Ronnie Brooks looked at the lipstick message on his bedroom mirror, GOODBYE BABY!
The end had come with no warning. He thought they had a good thing going. Guess things weren't as good as he thought.
Sarah and he were childhood sweethearts. They met in fourth grade and had been friends or boyfriend and girlfriend till they married at twenty one.
Seven years later she was gone like the wind. No fights, no arguments. No clue that she was ready to move on.
At least she hadn't cleaned out the house when she left. The only things missing were her clothes and a few CD's.
He called the bank and checked the account balances in the household checking and joint saving accounts. The checking account was short the amount of her check. Half the joint savings were gone.
He quickly moved all the remaining money into his account and changed the pin number on the computer access.
He then checked the credit cards. The zero balance in the joint account was unchanged, but hers showed several cash advances over the last several days.
Ronnie called and cancelled the joint account.
He looked around the house again for a note. After a through search still no note. But he found charge slips in her closet from a high end lingerie shop from last week. It wasn't her account either.
The name was George Acree, one of her co workers. He was married with young children.
SAME OLD SAD STORY.
9 Months Later
Ronnie Brooks sat at his desk in his home office working on a proposal for a new project.
Leaning back in his desk chair, he thought about the night he found that message on his mirror.
Sarah had sent him an e mail the next day full of excuses for her behavior and why it was all his fault.
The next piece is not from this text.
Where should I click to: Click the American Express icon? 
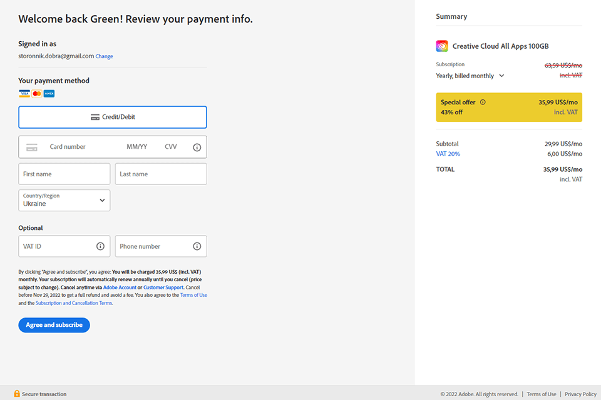(49, 94)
"He was more interested in his job than she, he wasn't romantic enough, and he was lousy in bed." She had written. "Plus he had let himself get out of shape and wasn't appealing to her anymore."
She also wanted half the equity in the house and almost all of the furniture. She also wanted him to pay for the divorce because it was all his fault.
Ronnie reread the letter several times and being in possession of an analytical mind he studied each part.
In all honesty he was very interested in his job. His current project had a large payoff, a big bonus and a promotion. Then they would be able to remodel the house the way they wanted and Sara could quit work and have the baby that he had thought they both wanted.
Ronnie had tried to be romantic but Sara had laughed about it. She had said they had been together too long for all that "mushy" stuff.
As far as being a lousy lover, they had both been virgins the first time. Sarah had been unwilling to try new things.
He had been out of shape. But if she had taken time to notice, he had lost thirty pounds and was working out at the gym three times a week. But she had been working late and out with her friends most of the nights he was not traveling and at home. She was preoccupied most of the time.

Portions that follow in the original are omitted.